07 Feb 2013 1:32 PM | Stacy Amling (Administrator)
Here's Carly's report from attending the ACTFL conference in November as our IWLA representative:

After a very long election season, it was nice to visit our nation’s birthplace, and be reminded of all of the positive things in our country. While the Liberty Bell and Ben Franklin’s constant presence reminded me what was great, many of the things discussed at ACTFL also reminded me what we need to work on, particularly in terms of our educational system. Much like the local efforts of IWLA members, ACTFL members are working hard to get our subjects recognized by our administrators and political representatives. Advocacy, 21st century skills, and technology were the overwhelming themes throughout the conference.

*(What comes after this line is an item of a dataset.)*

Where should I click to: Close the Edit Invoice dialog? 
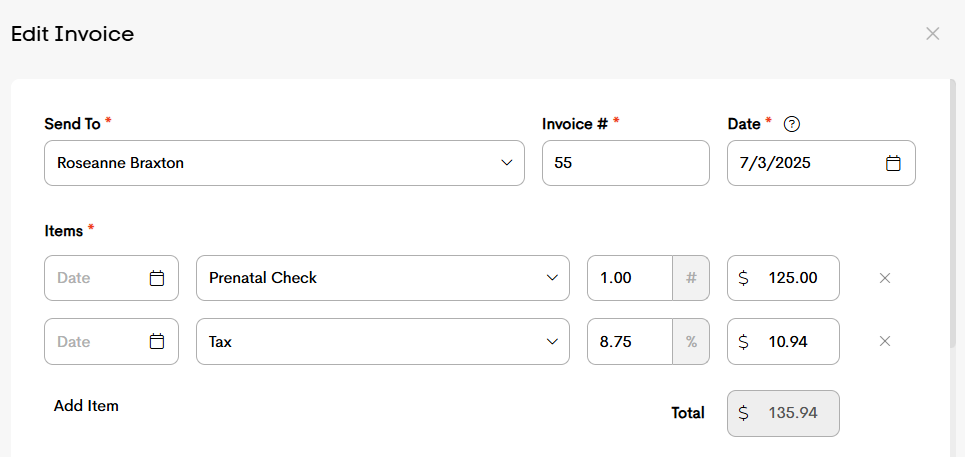(x=932, y=34)
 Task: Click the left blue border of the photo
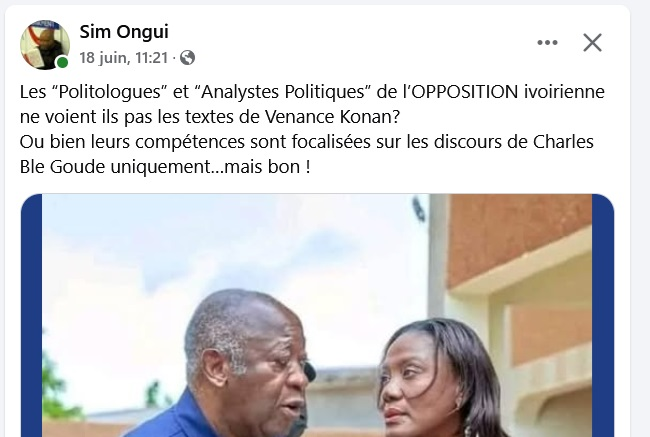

My first day at ACTFL was spent at the Assembly of Delegates. Our focus was on advocacy. As we make efforts to reach out to our representatives on a state level, ACTFL members did have some advice. The easiest piece is that everyone who teaches a world language should have a 30-second “elevator speech” as to why our subject is so valuable to learners. We all know that our subject area has so much to offer, and it would be easy for us to give long speeches about it. The idea was that we should condense those speeches to very short, concise dialogues that include the current buzz words in education.  We also spent part of the day working on ACTFL’s position statement regarding incorporating languages into the core curriculum. If you are interested in this topic, ACTFL has aligned all of the national standards for learning languages with the common core standards, which can be found at: http://www.actfl.org/sites/default/files/pdfs/Aligning_CCSS_Language_Standards_v6.pdf

The second day started off with the opening session, featuring keynote speaker Dr. K. David Harrison, who specializes in endangered languages. He stated that there are currently 7,000 languages in the world, most of which are currently unrecorded. He estimated that half of those languages will go extinct during this century, as we lose a language every two weeks. I found it very interesting to see how Dr. Harrison is fighting to preserve these languages, just as many of us are struggling to keep our programs alive, even some of us who teach well-known languages.

As I attended the rest of the sessions, my intention was to be sure to find at least one 21st century skills session and one technology session. It turned out that I didn’t need to try very hard, as those themes were prevalent in almost every session that I attended. In terms of technology, we’re all still trying to come up with the best ways to use our SMART Boards or our classroom iPads. One of the presenters even had a graphic to show how some of the apps for iPads could line up with 21st century skills. I found it very interesting; you can see it at:

http://farm8.staticflickr.com/7277/7732438324_4a51312d05_z.jpg

The ACTFL sessions were an amazing opportunity to see what other world language teachers across the United States are doing in their classrooms. The performance based programs and the incredible uses of technology were very inspiring. If you can manage to find a way to attend, next year’s convention looks equally promising--the theme is New Spaces, New Realities: Learning Any Time, Any Place), and it will take place in sunny Orlando!